Our Technology Director Dave Short took part in this debate with Professor Paul Newman, the founder and CTO of Oxbotica. It was chaired by Dame Muffy Calder, the former Chief Scientific Advisor for Scotland.
I hope you get chance to watch the debate and hear about some of the opportunities we discussed.
One point we talked about is developing trust in Artificial Intelligence and autonomy, which will need to happen hand-in-hand with its wider use.
When we think about autonomy, there’s a big difference between deterministic and non-deterministic systems. Stay with me here, because it’s an important point that also involves how our own brains work.
In deterministic systems, a certain input will always lead to a certain action. The airbag on a car is deterministic autonomy, because we know it will be triggered when sensors detect a crash.
In non-deterministic systems, we can’t always predict a response based on the inputs, as there’s no strict if x then y response. To make an autonomous car for example, you need it to make decisions even though you can’t pre-define every situation it will face. Because of that, you don’t always know how it will react, which is why it’s so hard to prove it’ll be safe in all situations.
Unmanned Pacific 24 Mk IV autonomous sea boat
There’s another non-deterministic system that’s already driving our cars, flying our planes and looking after our children - humans! Much like complex artificial machine learning systems - recognising there are still some differences in the way AI makes decisions - you can’t analyse the inner workings of someone’s brain and find out exactly why they made a certain decision. Instead you trust in their past performance and certified training, and put appropriate safeguards in place.

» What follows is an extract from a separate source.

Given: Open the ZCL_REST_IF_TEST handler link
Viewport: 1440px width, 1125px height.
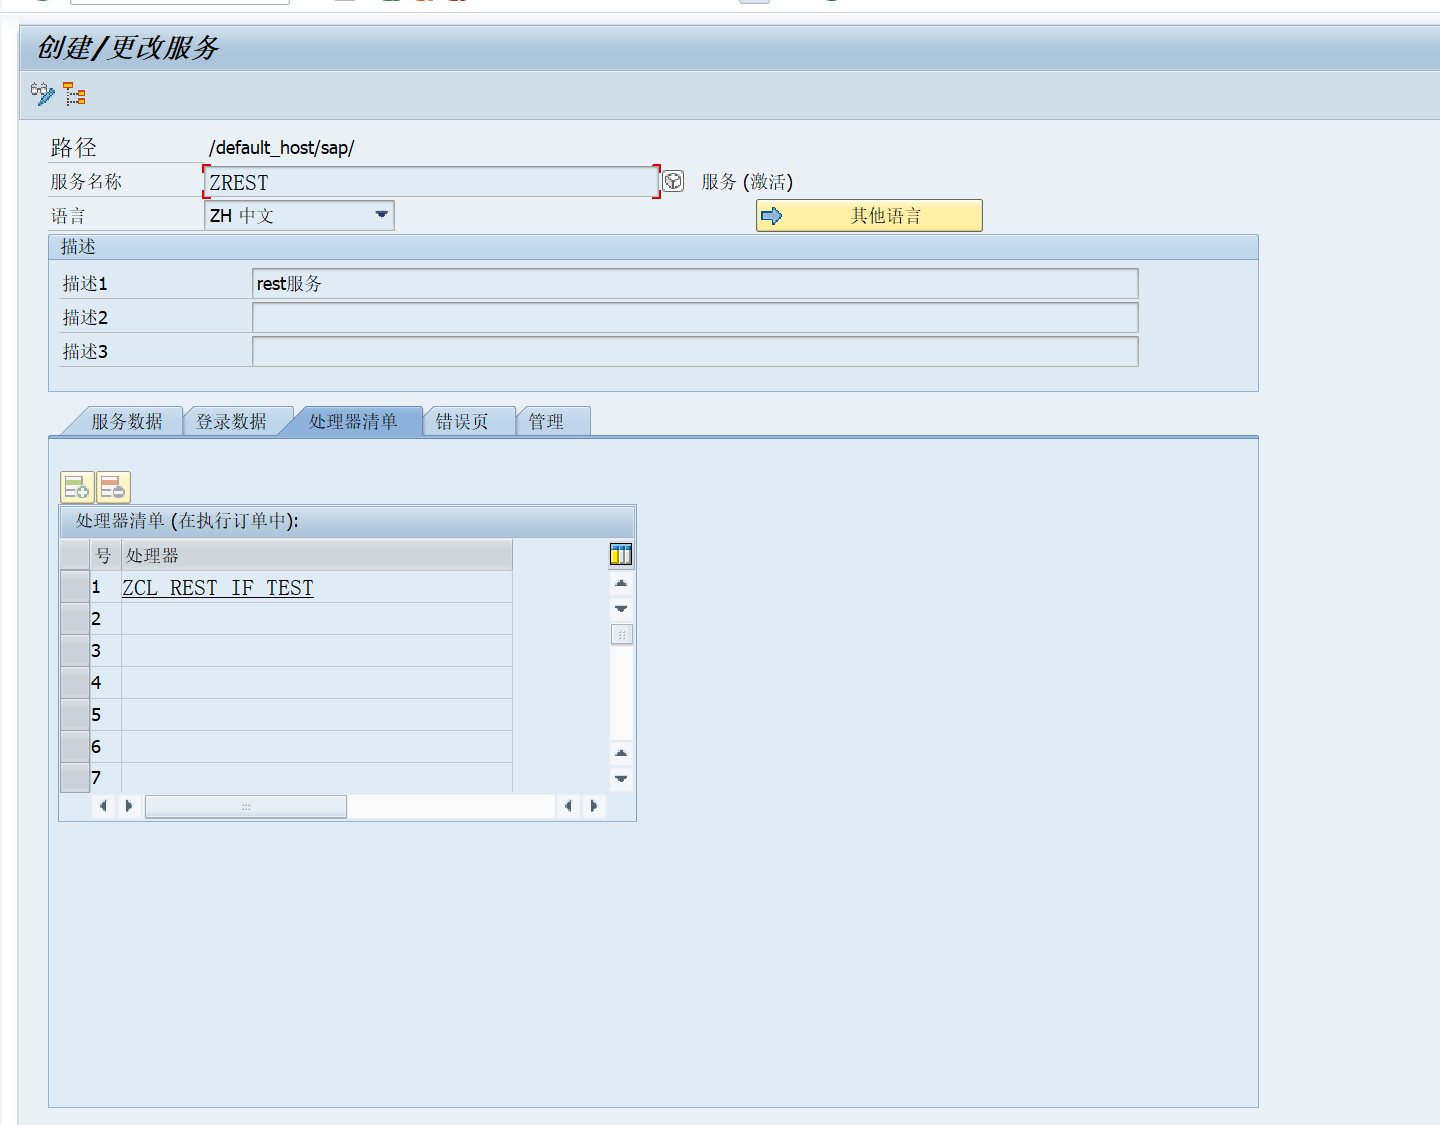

Developing trust in the performance of autonomous systems is a critical step before they can become more widespread. However, if we can build up the data and make it the data clear enough to prove they are safe and effective, I believe that people will accept that autonomy can improve our lives and make us safer.
There’s another non-deterministic system that’s already driving our cars, flying our planes and looking after our children - humans! Dave Short, Technology Director, BAE Systems
After all, globally well over a million people die every year in automobile accidents, caused by human drivers. I’m confident that autonomous systems will eventually help us reduce this number significantly.
To hear about other areas where autonomy can help us, including engineering, defence and medicine, please sign up online to watch the debate. We also talk about the ethics of autonomy, which is vital for every industry and organisation involved. In the defence industry, our position is that there are obvious benefits to unmanned systems, but that there should always be a ‘human in the loop’ when it comes to key decisions, including the use of lethal force.